When something gets to a point like this, it’s almost always a sign of a top.
In this case, it's oil.
Because almost everyone’s bought in by that point!
So, when you see something on the cover of Time magazine, or on the front of The Economist ... a top is usually near too.
But this time, it’s rappers entering the oil industry instead.
Now, what does this have to do with currencies?
Many commodities are greatly affected by commodities.
For instance, the Canadian dollar and oil are highly correlated.
It’s because Canada is a major exporter of oil to the world.
In fact, they supply the United States with more of their oil than any other nation. (I know many people think it’s Saudi Arabia, but it’s not).
On the flip side of the coin, the U.S. dollar is very inversely correlated to oil.
It’s because oil is denominated in dollars and it tends to keep those on the other side of the equation from each other.

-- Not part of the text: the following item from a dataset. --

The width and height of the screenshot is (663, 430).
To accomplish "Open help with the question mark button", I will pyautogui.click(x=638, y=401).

Therefore, I pay great attention when rappers, models and others that are “far removed” from our industry when they make a bold statement that they are getting into the financial markets.
Historically, they couldn’t have gotten in at worse times.

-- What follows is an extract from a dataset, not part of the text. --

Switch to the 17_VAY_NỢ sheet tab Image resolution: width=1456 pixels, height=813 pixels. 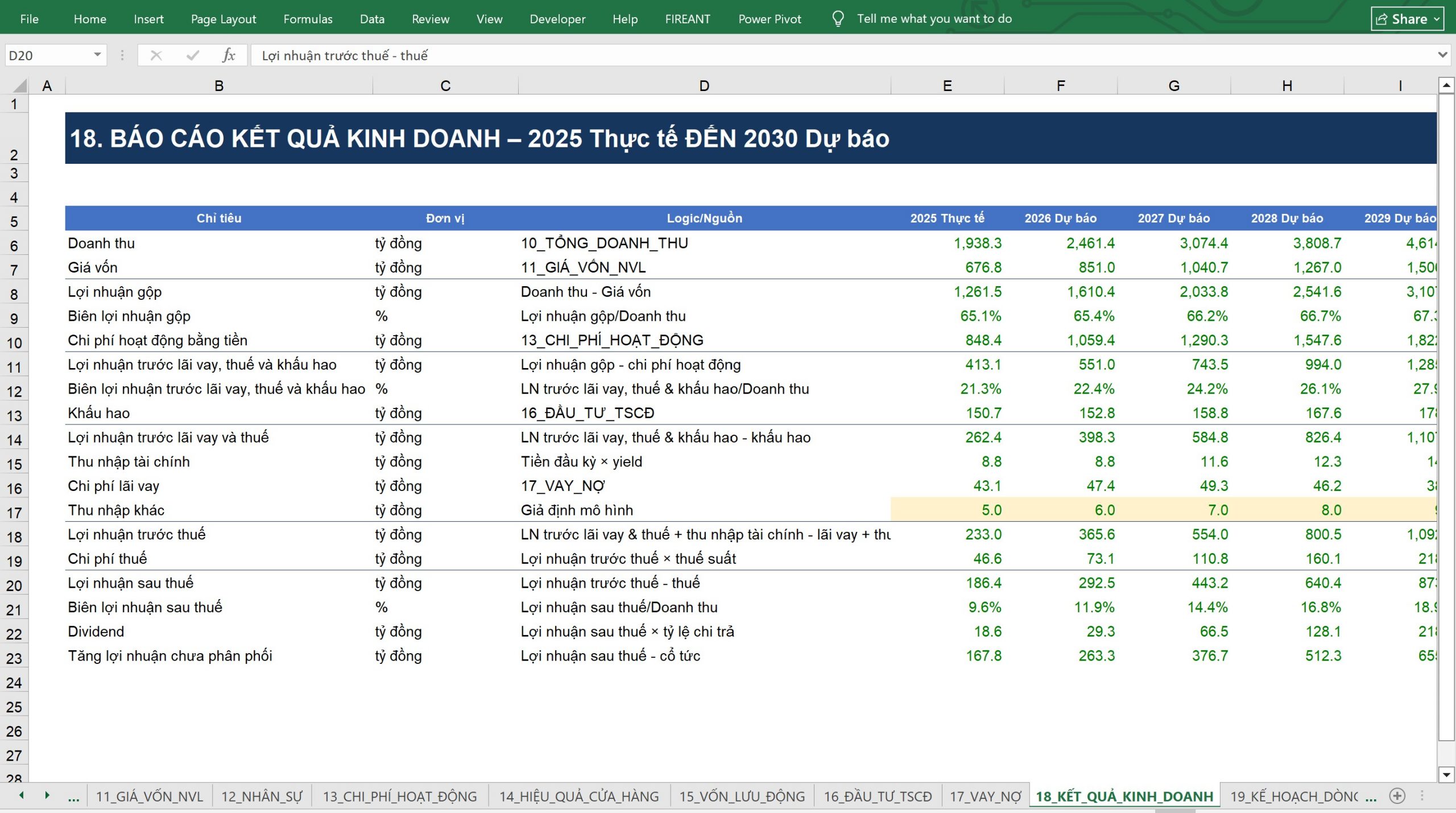click(x=985, y=797)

That’s why I’ll be watching oil much closer than I even did before.
If oil tops out for now, I’ll be bullish on the dollar and bearish on the Canadian dollar.
Now, don’t get me wrong.
In the long run, the U.S. dollar is toast.
However, even bear markets have their rallies and right now we happen to be in one of them as oil is correcting downward.
If the uptrend in oil breaks, then I’ll be even more bullish on the buck in the medium term.
However, over the upcoming 3 to 5 years, or more, the dollar will be lower than it is today and even lower 10 years from then.
It’s because our Federal Reserve and Treasury Department will continue to undermine our currency by printing way too much of it.
That’s why in the long run you need to take a look at foreign currencies.
That way, your wealth doesn’t have to get “watered down” like everyone else’s wealth in America.